[READING TEXT]
--- START ---

Scientists create pill that 'annihilates' cancer tumours in early tests

The pill targets a cancerous variant of a protein that has been considered 'undruggable.'

Scientists have created a pill that appears to “annihilate” all solid cancer tumours and leave healthy cells unaffected in pre-clinical research.

Researchers at City of Hope, one of the US’ largest cancer research and treatment organisations, published a study on Tuesday detailing early test results of “cancer-killing pill” AOH1996.

The drug targets a cancerous variant of proliferating cell nuclear antigen (PCNA) – this is a protein that plays a critical role in making tumours expand, the City of Hope said.

Linda Malkas, a professor in the Californian treatment centre’s department of molecular diagnostics and experimental therapeutics, has been developing the pill over the past 20 years.

Dr Linda Malkas has been developing the drug for 20 years. / Credit: CIty of Hope

She said: “PCNA is like a major airline terminal hub containing multiple plane gates.

“Data suggests PCNA is uniquely altered in cancer cells, and this fact allowed us to design a drug that targeted only the form of PCNA in cancer cells.

“Our cancer-killing pill is like a snowstorm that closes a key airline hub, shutting down all flights in and out only in planes carrying cancer cells.”

--- END ---

[TASK DIRECTIONS] Reproduce the full article about the AOH1996 cancer pill word for word. These records were taken from a separate source unrelated to the article.

(Saved data entries)
--- START ---

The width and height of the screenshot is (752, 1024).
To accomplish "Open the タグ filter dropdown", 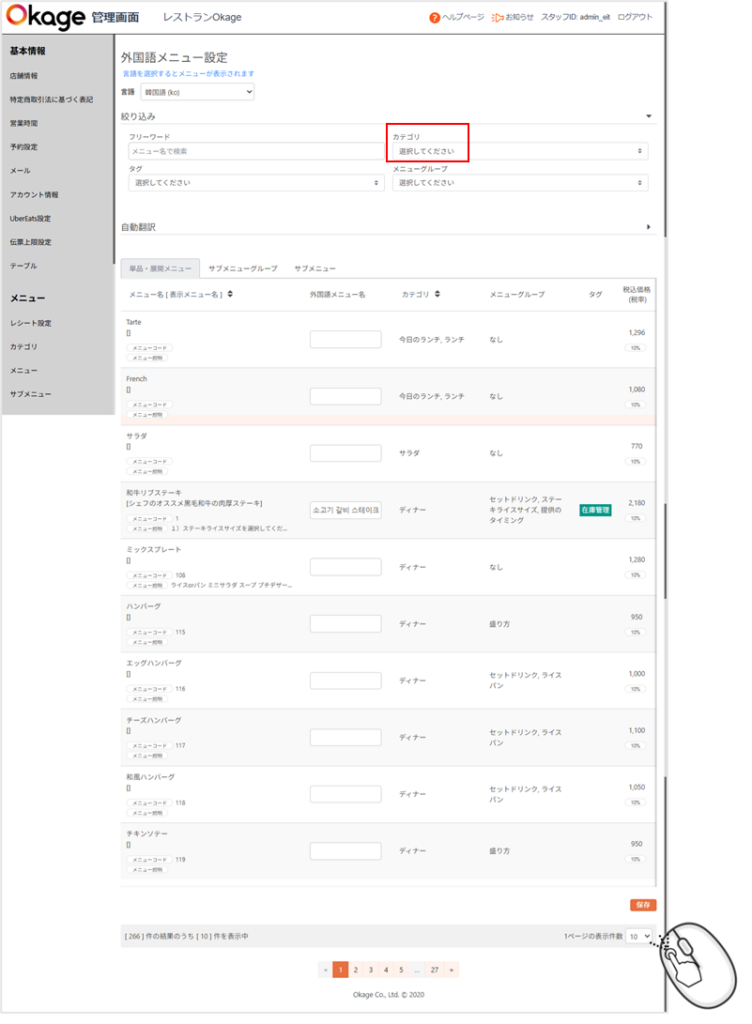I will 255,183.
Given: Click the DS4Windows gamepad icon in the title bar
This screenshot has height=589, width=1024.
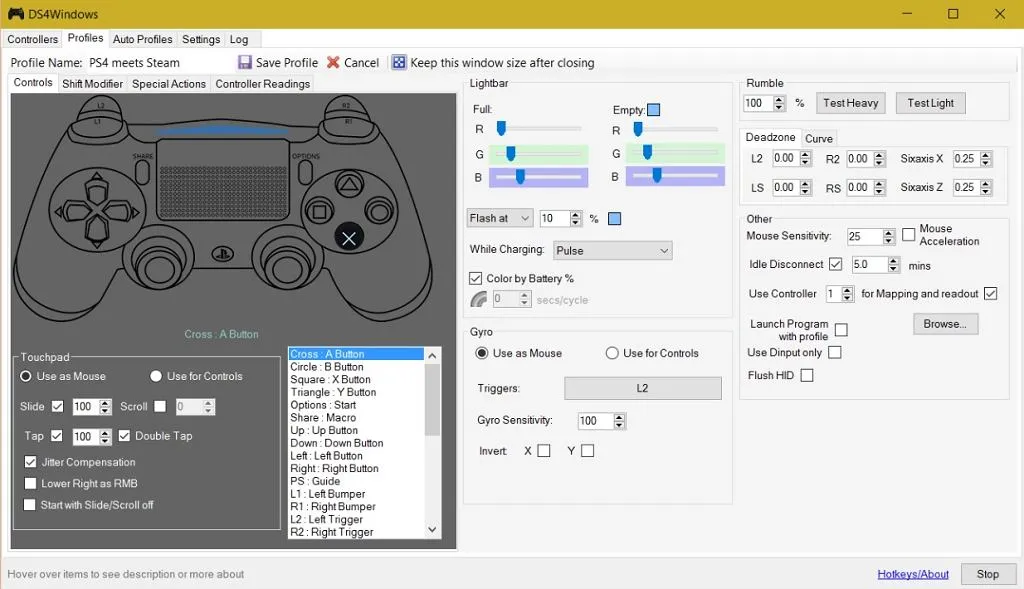Looking at the screenshot, I should tap(14, 14).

--- END ---

[EXERCISE RESPONSE]
Scientists create pill that 'annihilates' cancer tumours in early tests

The pill targets a cancerous variant of a protein that has been considered 'undruggable.'

Scientists have created a pill that appears to “annihilate” all solid cancer tumours and leave healthy cells unaffected in pre-clinical research.

Researchers at City of Hope, one of the US’ largest cancer research and treatment organisations, published a study on Tuesday detailing early test results of “cancer-killing pill” AOH1996.

The drug targets a cancerous variant of proliferating cell nuclear antigen (PCNA) – this is a protein that plays a critical role in making tumours expand, the City of Hope said.

Linda Malkas, a professor in the Californian treatment centre’s department of molecular diagnostics and experimental therapeutics, has been developing the pill over the past 20 years.

Dr Linda Malkas has been developing the drug for 20 years. / Credit: CIty of Hope

She said: “PCNA is like a major airline terminal hub containing multiple plane gates.

“Data suggests PCNA is uniquely altered in cancer cells, and this fact allowed us to design a drug that targeted only the form of PCNA in cancer cells.

“Our cancer-killing pill is like a snowstorm that closes a key airline hub, shutting down all flights in and out only in planes carrying cancer cells.”